The recently discovered two-dimensional, ordered, double transition metal carbides or also known as MXenes could exhibit the excellent electrical, lattice transport properties and thermoelectric materials, some of them might be used as the advanced electronic or electrical materials . At the moment, characterizing the intrinsic transport and thermoelectric properties of those MXenes by means of a single layered form experimentally is quite challenging and even not possible. The relevant theoretical study is also scarce. Therefore, in this project, we first employ the first principles calculations based on density functional theory to investigate the structural parameters, stability, electronic band structure and phonon spectrum of MXenes. Combining the obtained results with classical Boltzmann transportation theory, and together by developing more reliable and highly efficient physical models for electron or phonon scattering processes, the electrical conductivity, lattice thermal conductivity and thermoelectric figure of merit of all theoretically suggested ordered, double transition metal MXenes systematically and thoroughly in this project. From the computed results, those MXenes structures with prominent electrical conductivity, lattice thermal conductance and promising thermoelectric properties, which can be used as the novel functional electrical materials, will be elucidated. By comparing the computed stabilities and other properties for intrinsic and chemically functionalized MXenes, we would like to reveal the influences of chemical compositions and functionalized groups on the structural stability, transport and thermoelectric properties of them, providing the fundamental guidelines for the future experimental synthesis of novel transition metal MXenes.

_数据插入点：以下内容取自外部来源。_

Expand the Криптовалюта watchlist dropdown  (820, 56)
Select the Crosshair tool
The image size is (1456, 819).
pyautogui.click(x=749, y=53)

有序双过渡金属二维材料MXenes是近期发现的一类极具优良电、热传导性质和热电转换性能潜力的二维材料，可作为先进电工材料应用于电子和电工行业。鉴于现有实验技术手段尚无法对单层MXenes材料热电性能进行表征，而相关理论研究也极为缺乏。本项目拟在基于密度泛函理论的第一性原理结构稳定性优选、电子能带结构和晶格声子谱计算基础上与经典玻尔兹曼运输原理相结合，同时发展和完善现有的电子弛豫时间及半经验声子散射物理模型，进而可靠和高效的对潜在有序双过渡金属单层MXenes二维材料电子和晶格传导性质、热电转换性能进行定量计算。理论预测出具有超高电或者热传导性质、以及优异热电性能的基于MXenes二维结构的新型电工材料，揭示可用于调控有序双过渡金属MXenes材料结构稳定性、传导性质和热电性能的物理机制和作用规律，指明未来试验合成此类材料的研究方向。

热电材料是一类可以将热能直接置换为电能的特殊能量转换材料，对于高效率的回收和再利用人类生产和生活中产生的大量废热起到关键作用。二维材料借助其独特的层状晶体结构带来的空间尺度压缩效应对电子能带和声子热运输产生的调控作用，在热电转换领域相较于传统的热电材料在热电性能方面表现出独特的优势。本项目针对一大类由双过渡金属碳化物构成的二维材料MXenes数百种晶体结构的热力学稳定性、表面修饰基团类型、电子能带结构、磁性、声子谱、电导率、热导率、Seebeck系数以及热电性能品质因子开展了系统性的第一性原理高通量理论研究。研究发现双过渡金属MXenes材料及其对应的前驱体四元MAX陶瓷大部分热力学都是稳定存在的；MXenes二维材料表面修饰基团稳定性与修饰基团价态和过渡金属价电子个数相关性很高，且表面修饰对电子能带结构、声子色散谱调控作用十分显著；大部分MXenes二维材料都是金属类型结构，半导体类型多出现在表面O修饰结构中；MXenes电导率普遍很大，表面修饰结构中电子热导率对总的热导率起到主导作用；金属类型MXenes热电性能由于热导率较高，Seebeck系数小，其总体ZT数值很小，热电性能不突出。表面修饰半导体类型MXenes电导率适中，Seebeck系数大，热电性能突出。基于高通量计算，本项目发现了Cr2TiC2T2(T=-OH, -F和-O)这一类ZT>2的高性能热电材料体系，应用前景巨大。本项目系统和完整的采用高通量第一性原理电子和声子运输计算方法，实现了对MXenes这一类材料电子、声子运输性质以及热电性能的综合预测和评估，揭示了表面修饰基团和过渡金属搭配组合对MXenes电子能带、声子色散等微观物理性质的精细调控机制，对未来高性能热电材料的研究起到启迪作用。